Honestly? Maybe it is just because I always sucked at it.

But that cannot be the sole reason, as there are other NES titles I genuinely suck at but definitely acknowledge in their greatness, such as Tetris.

Is it the constant squealing of the tires? Is it how the upgrade system does not seem to make as much of an in-game difference as that of, say, Super Sprint? Is it the isometric viewpoint, which is fantastic for some genres but may not necessarily be ideal for a racer, especially when zoomed in a little too close? Is it the utter monotony involved with the go-go race-again-race pacing of the game yet lacking variety in the appearance of the tracks beyond the addition of curves? Is it the lack of multiplayer, or the thought that Rare could have done much better, or the fact that there is only a single mode of play, or that there is no save or password feature, or that the mechanics do not feel fully tightened up? Could it be those factors?

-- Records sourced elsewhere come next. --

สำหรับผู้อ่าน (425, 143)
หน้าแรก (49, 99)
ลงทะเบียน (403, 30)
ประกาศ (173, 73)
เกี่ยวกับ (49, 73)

I think it ultimately, simply comes down to the core of what I believe reviewing should be all about, for better or for worse: My personal enjoyment of the game. I do not find R.C. Pro Am to be very fun, and thus will not give it a high score. Even in winning a couple races, the experience just seems haphazard and devoid of tension, tactics, or outright adrenaline. That may sound outrageous and absurd and like it flies in the face of reason, especially considering my love of Super Mario Kart and Galaxy 5000, but there my opinion stands nonetheless, within the weirdly wordless subtleties of Pro Am I find myself consistently disliking over the years.

Rimshot

Taking a brake.

Maybe it’s just that dirty cheating gray car.

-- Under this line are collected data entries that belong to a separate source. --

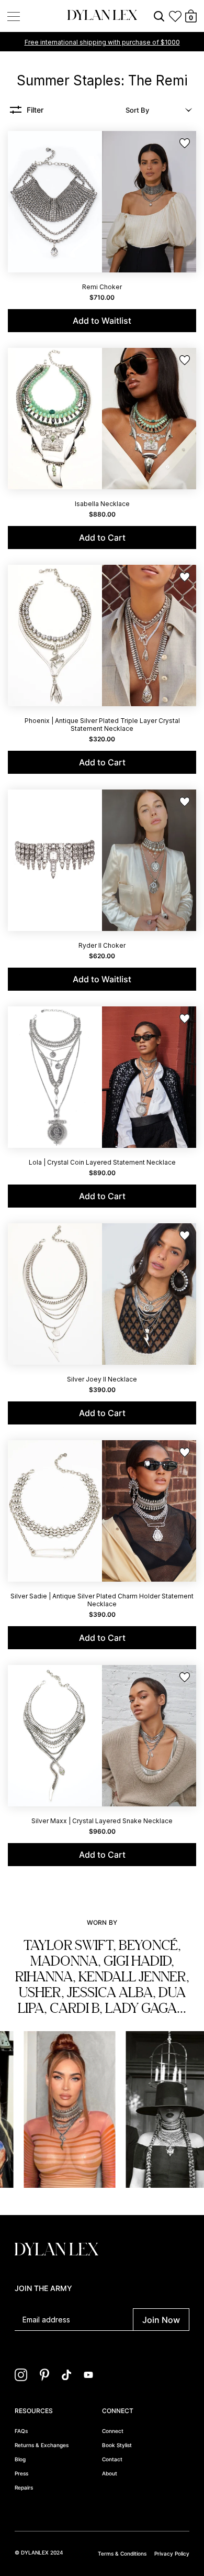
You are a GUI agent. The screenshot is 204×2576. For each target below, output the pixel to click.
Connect (112, 2431)
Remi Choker (102, 287)
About (109, 2473)
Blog (20, 2459)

One Response to “ R.C. Pro Am ”

  1. Interesting perspective that I hadn’t considered. For all its flaws, though, R.C. Pro-Am is a classic that remains well loved because of the simplicity of its formula, so in many ways it remains a double-edged sword. You fault the game for this, as you should, but it’s also one of the many reasons it has so many fans. It’s a great “pick up and play” game that fills that racing void easily and offers some level of depth without getting bogged down in over-complicating the experience. It’s a nice middle ground between the simplicity of Rad Racer and the deeper racing experience of “Al Unser Jr.” or later games like Ridge Racer or other titles with highly customizable cars. You have simple, yet effective upgrades to your vehicle, and the difference is immediately apparent after upgrading, which is something that gives the player the kind of instant feedback they need to know that they’ve made a good choice with their upgrade. I’ll agree that it’s flawed, and that as a “racing” game it probably fails due to the implausibility of it all, but that’s half the fun. Keep in mind these are RC cars shooting missiles at one another – some “suspension of disbelief” goes a long way toward enjoying this game for what it is.